**WHAT TO PRODUCE:**
Working through the data below, reproduce word for word the line with "Viewport: 642px width, 664px height." and every line after it, both ends included, and omit the pictures.

[Start of Attachment]

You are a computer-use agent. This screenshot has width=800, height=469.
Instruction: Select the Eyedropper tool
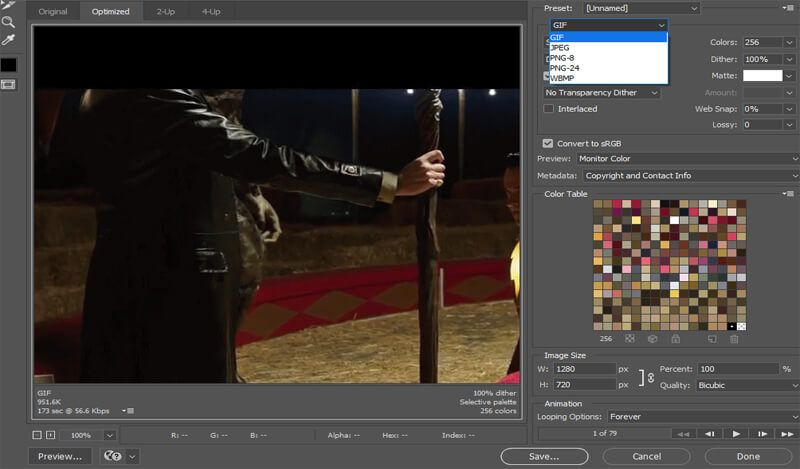click(8, 40)
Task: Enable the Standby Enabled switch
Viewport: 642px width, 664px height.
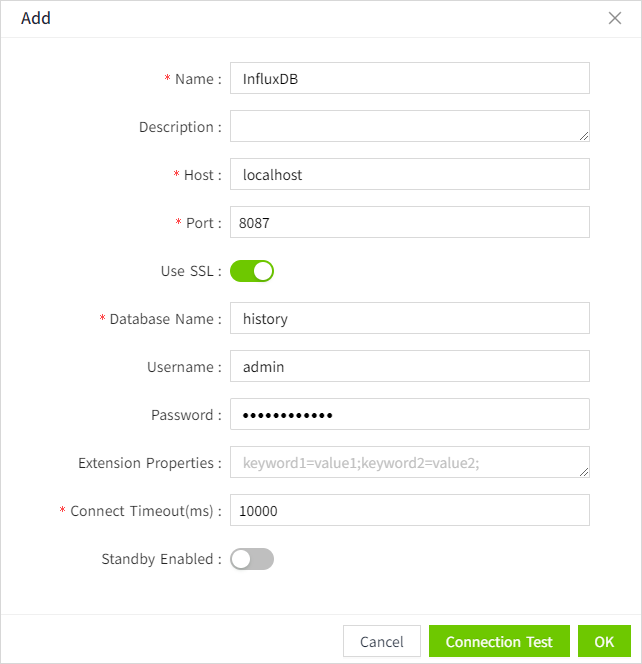Action: point(252,559)
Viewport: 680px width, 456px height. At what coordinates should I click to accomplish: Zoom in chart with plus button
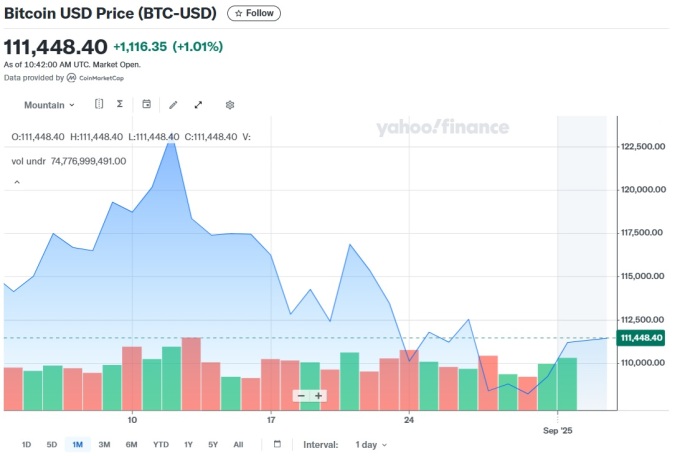tap(319, 395)
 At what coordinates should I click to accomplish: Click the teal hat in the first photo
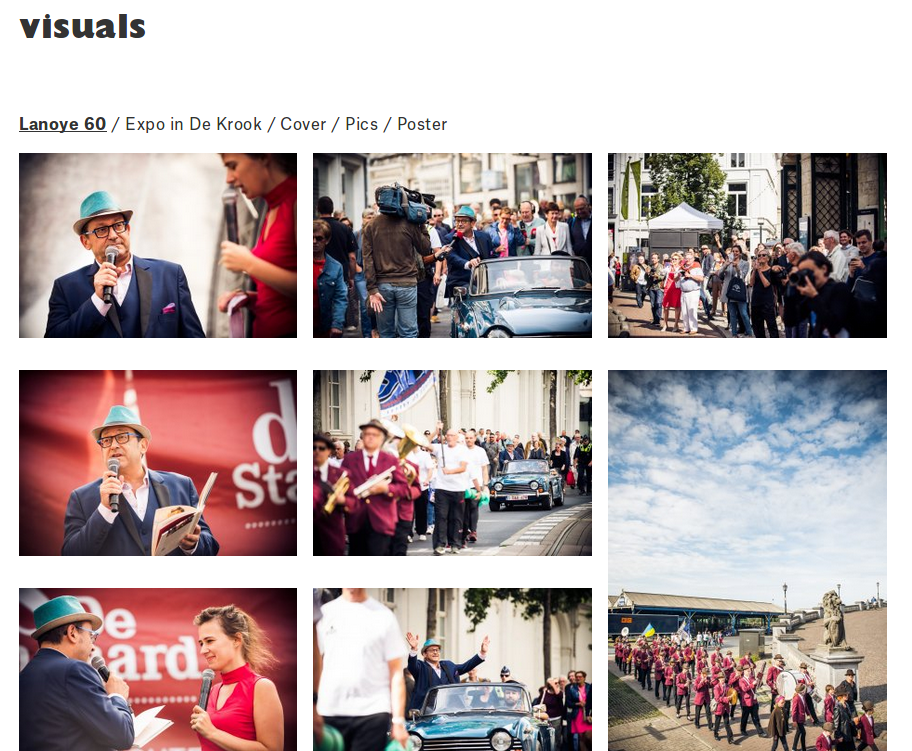point(102,210)
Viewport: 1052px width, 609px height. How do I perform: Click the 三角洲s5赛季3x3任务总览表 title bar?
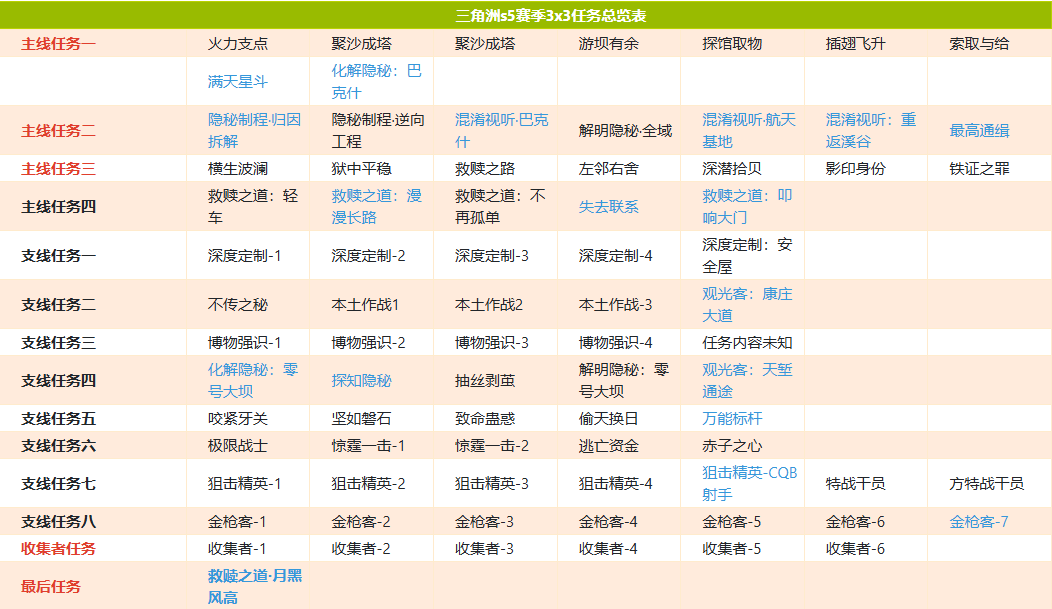pyautogui.click(x=550, y=16)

[End of Attachment]

**RESULT OF THE EXERCISE:**
Viewport: 642px width, 664px height.
Action: point(252,559)
Viewport: 680px width, 456px height. At what coordinates should I click to accomplish: Zoom in chart with plus button
tap(319, 395)
 At what coordinates should I click to accomplish: Click the teal hat in the first photo
point(102,210)
Viewport: 1052px width, 609px height. How do I perform: Click the 三角洲s5赛季3x3任务总览表 title bar?
pyautogui.click(x=550, y=16)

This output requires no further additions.